A consequência política mais imediata envolve Fetterman. Sua deserção da unidade democrata acirrou as tensões no caucus. O senador Bernie Sanders afirmou no plenário do Senado em 16 de abril que qualquer senador que não reconhecesse "isso como uma guerra não autorizada escolheu abdicar de sua responsabilidade constitucional." O gabinete de Fetterman não respondeu a um pedido de comentário até o fechamento da edição.
Espera-se que a Câmara vote uma resolução paralela na próxima semana. O presidente da Casa, Mike Johnson, indicou que usará instrumentos procedimentais para impedi-la de chegar ao plenário — uma manobra que evita o confronto constitucional sem resolver a questão jurídica subjacente. O prazo de 28 de abril chegará de qualquer forma.

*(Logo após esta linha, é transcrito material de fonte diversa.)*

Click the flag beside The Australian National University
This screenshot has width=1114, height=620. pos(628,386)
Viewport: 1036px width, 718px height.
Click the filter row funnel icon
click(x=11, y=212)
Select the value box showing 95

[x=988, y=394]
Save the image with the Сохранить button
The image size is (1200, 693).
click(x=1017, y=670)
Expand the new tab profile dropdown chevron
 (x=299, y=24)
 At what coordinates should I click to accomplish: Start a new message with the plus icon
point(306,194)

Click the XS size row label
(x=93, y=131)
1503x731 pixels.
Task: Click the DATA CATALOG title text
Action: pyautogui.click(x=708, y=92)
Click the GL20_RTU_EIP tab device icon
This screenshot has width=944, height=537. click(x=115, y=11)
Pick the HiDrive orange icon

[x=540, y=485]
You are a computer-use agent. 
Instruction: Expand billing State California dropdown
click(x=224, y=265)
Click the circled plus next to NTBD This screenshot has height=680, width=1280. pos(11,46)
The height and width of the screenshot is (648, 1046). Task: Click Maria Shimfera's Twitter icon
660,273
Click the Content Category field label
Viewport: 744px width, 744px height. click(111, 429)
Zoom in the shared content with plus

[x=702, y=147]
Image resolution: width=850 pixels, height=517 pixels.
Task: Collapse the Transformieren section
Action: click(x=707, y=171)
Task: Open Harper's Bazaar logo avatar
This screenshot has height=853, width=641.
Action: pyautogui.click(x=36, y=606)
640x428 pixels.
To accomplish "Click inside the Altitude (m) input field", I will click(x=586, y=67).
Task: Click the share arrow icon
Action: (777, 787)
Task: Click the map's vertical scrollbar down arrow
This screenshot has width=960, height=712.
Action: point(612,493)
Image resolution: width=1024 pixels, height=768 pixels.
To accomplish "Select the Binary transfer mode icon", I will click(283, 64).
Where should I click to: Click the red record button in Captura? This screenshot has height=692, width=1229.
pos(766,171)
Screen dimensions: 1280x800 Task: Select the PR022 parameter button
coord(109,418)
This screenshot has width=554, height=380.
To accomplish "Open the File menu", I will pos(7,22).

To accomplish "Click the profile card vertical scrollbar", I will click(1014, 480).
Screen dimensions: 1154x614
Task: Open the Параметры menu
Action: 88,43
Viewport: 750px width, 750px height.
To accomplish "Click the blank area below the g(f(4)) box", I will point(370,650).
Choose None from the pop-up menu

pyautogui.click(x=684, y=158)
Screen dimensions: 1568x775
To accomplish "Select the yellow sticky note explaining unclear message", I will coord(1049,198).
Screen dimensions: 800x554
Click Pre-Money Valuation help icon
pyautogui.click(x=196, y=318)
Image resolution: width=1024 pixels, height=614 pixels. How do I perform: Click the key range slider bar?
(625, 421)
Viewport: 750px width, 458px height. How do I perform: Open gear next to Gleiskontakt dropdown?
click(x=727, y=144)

Se o cessar-fogo com o Irã que atualmente toma forma em Islamabad produzir um acordo antes dessa data, todo o argumento sobre poderes de guerra torna-se politicamente irrelevante — embora as questões de precedente jurídico permaneçam vivas para conflitos futuros. Esse timing pode ser o motivo pelo qual Trump anunciou o cessar-fogo no Líbano em 16 de abril e declarou que a guerra com o Irã estava "muito perto do fim" pouco antes da votação no Senado.